勇者アリシア、愕然とする

今回の一件が、JAPAN-2ジャパンセカンド社内部の人間による犯行の可能性が高まったことで、アリシアは決して小さくないショックを受けていた。


それ自体は最初から予測はされていたものの、状況的に見て『可能性が高まった』というのが悲しかったのだ。


けれど、悲しんでいるだけでは何も解決しない。だからアリシアは、事態の解決に資するために自身にできる最大限の努力をするだけだ。


と、彼女は、ただの草原に立っている自分を認識した。しかし、例の石碑はある。牧場ができる以前に戻ったということを意味していた。
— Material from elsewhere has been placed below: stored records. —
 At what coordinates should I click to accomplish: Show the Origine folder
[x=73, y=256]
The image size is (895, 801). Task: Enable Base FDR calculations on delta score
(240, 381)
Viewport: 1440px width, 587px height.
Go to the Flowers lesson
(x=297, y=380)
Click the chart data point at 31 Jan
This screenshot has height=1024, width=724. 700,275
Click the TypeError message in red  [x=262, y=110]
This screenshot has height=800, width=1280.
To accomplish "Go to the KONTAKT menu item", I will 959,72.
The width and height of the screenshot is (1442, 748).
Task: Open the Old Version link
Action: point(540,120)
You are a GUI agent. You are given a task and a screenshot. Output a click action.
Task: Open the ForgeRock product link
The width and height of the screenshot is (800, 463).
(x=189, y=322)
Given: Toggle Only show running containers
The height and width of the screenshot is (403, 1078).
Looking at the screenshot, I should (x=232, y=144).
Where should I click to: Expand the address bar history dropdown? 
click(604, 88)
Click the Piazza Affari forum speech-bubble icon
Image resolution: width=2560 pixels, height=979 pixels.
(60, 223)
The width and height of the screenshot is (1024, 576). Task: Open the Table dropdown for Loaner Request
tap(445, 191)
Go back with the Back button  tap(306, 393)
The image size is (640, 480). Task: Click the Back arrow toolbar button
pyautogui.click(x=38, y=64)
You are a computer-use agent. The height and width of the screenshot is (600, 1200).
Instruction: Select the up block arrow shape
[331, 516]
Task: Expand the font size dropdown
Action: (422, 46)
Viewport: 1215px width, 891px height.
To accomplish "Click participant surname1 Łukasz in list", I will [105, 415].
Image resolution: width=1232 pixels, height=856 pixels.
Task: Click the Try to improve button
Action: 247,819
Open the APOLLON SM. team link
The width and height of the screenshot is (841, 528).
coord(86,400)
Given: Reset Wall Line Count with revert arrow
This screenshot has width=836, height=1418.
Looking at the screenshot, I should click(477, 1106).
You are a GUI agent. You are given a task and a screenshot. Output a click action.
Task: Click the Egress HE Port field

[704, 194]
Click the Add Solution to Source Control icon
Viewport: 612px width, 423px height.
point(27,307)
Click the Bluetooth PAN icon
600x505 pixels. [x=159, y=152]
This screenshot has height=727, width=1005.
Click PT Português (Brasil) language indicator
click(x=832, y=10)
『どうやら無事にイベントは開始されたようですね……』


そう思い、街に向かうために踵を返したアリシアの足が止まる。


「どうして……」


思わずそんな声も漏れてしまった。


なぜなら彼女の視線の先には、このイベントには、本来、登場するはずのない人物の姿があったからだ。


「アリシア様!」


聞き慣れた声が届いてくる。それと、もう一人。


ナニーニとコデットだった。


「どうしてここに……?」


駆け寄ってきたナニーニに問い掛ける。もちろん、彼女にそれが分かると思ってのことではない。つい口に出てしまっただけだ。


だからナニーニも、


「分かりません。気が付いたらここに。何が起こってるんでしょう……?」


不安そうにそう口にする彼女の隣で、


「まったく……また面倒事かよ……」


コデットが忌々しそうに吐き捨てる。間違いなく、つい先ほど別れを告げてきた二人に間違いなかった。


「どういうことだ?」


アトラクション外では、宿角すくすみが職員に確認を求めている。


「分かりません。例の不正コードの影響の可能性があるとしか……!」


モニターしていた職員の一人はそう応えたが、もう一人が、


「アリシアさんがつけているデバイスが、彼女に紐付けされたデータを勝手に参照しています。おそらくその所為で、彼女にとって重要なキャラクターも一緒に転移した形になっているのかも知れません」


ディスプレイに記されたログを確認し、告げる。


「アトラクションの挙動はどうか?」


改めて宿角すくすみが問うと、別室でモニターしていた職員が、


「こちらは問題ありません。ラグの類も確認できません」


との返答が。


「あくまでイベント内での異常か。それは幸いだったが……


データのバックアップを最大に! 万全を期すんだ!」


宿角すくすみの指示が飛ぶ。


他の、通常プレイを行っているユーザーのデータに万が一のことがあっては大変なので、通常は一秒ごとに行われているバックアップを、千分の一秒ごとのそれに変更を命じたのだった。